* _Task to carry out_
Each record is to be given again without alteration.

(Items from a dataset)
[Start of Attachment]

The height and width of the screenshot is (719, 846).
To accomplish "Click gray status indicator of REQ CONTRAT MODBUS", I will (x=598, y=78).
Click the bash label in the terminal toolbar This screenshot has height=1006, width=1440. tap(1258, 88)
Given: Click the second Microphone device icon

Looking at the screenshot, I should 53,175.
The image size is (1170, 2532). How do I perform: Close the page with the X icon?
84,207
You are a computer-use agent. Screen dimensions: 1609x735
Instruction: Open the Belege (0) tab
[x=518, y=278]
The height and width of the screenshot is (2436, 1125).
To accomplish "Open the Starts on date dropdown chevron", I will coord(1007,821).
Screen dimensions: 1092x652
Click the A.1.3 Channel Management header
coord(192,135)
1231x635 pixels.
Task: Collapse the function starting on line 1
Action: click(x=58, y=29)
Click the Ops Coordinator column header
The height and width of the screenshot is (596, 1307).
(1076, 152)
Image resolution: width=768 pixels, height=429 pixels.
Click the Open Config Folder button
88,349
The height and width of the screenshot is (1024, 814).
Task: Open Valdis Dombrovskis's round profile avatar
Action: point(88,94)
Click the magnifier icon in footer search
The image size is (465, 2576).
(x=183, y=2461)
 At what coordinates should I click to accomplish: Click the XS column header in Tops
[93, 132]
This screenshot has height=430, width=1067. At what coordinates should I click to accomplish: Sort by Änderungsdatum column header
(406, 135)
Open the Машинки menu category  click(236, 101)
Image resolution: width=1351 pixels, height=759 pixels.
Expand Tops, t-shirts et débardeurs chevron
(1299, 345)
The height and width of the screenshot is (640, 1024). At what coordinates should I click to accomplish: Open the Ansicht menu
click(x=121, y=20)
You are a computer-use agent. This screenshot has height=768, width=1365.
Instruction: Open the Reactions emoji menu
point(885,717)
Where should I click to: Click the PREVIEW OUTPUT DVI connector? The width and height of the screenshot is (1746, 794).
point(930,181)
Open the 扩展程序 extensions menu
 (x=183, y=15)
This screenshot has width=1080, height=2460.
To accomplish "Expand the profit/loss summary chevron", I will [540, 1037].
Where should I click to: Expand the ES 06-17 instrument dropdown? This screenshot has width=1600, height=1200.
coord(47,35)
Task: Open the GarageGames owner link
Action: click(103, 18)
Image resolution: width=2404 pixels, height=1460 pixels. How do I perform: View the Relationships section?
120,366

[End of Attachment]

* _Task answer_
The height and width of the screenshot is (719, 846).
To accomplish "Click gray status indicator of REQ CONTRAT MODBUS", I will (x=598, y=78).
Click the bash label in the terminal toolbar This screenshot has height=1006, width=1440. tap(1258, 88)
Given: Click the second Microphone device icon

Looking at the screenshot, I should 53,175.
The image size is (1170, 2532). How do I perform: Close the page with the X icon?
84,207
You are a computer-use agent. Screen dimensions: 1609x735
Instruction: Open the Belege (0) tab
[x=518, y=278]
The height and width of the screenshot is (2436, 1125).
To accomplish "Open the Starts on date dropdown chevron", I will coord(1007,821).
Screen dimensions: 1092x652
Click the A.1.3 Channel Management header
coord(192,135)
1231x635 pixels.
Task: Collapse the function starting on line 1
Action: click(x=58, y=29)
Click the Ops Coordinator column header
The height and width of the screenshot is (596, 1307).
(1076, 152)
Image resolution: width=768 pixels, height=429 pixels.
Click the Open Config Folder button
88,349
The height and width of the screenshot is (1024, 814).
Task: Open Valdis Dombrovskis's round profile avatar
Action: point(88,94)
Click the magnifier icon in footer search
The image size is (465, 2576).
(x=183, y=2461)
 At what coordinates should I click to accomplish: Click the XS column header in Tops
[93, 132]
This screenshot has height=430, width=1067. At what coordinates should I click to accomplish: Sort by Änderungsdatum column header
(406, 135)
Open the Машинки menu category  click(236, 101)
Image resolution: width=1351 pixels, height=759 pixels.
Expand Tops, t-shirts et débardeurs chevron
(1299, 345)
The height and width of the screenshot is (640, 1024). At what coordinates should I click to accomplish: Open the Ansicht menu
click(x=121, y=20)
You are a computer-use agent. This screenshot has height=768, width=1365.
Instruction: Open the Reactions emoji menu
point(885,717)
Where should I click to: Click the PREVIEW OUTPUT DVI connector? The width and height of the screenshot is (1746, 794).
point(930,181)
Open the 扩展程序 extensions menu
 (x=183, y=15)
This screenshot has width=1080, height=2460.
To accomplish "Expand the profit/loss summary chevron", I will [540, 1037].
Where should I click to: Expand the ES 06-17 instrument dropdown? This screenshot has width=1600, height=1200.
coord(47,35)
Task: Open the GarageGames owner link
Action: click(103, 18)
Image resolution: width=2404 pixels, height=1460 pixels. How do I perform: View the Relationships section?
120,366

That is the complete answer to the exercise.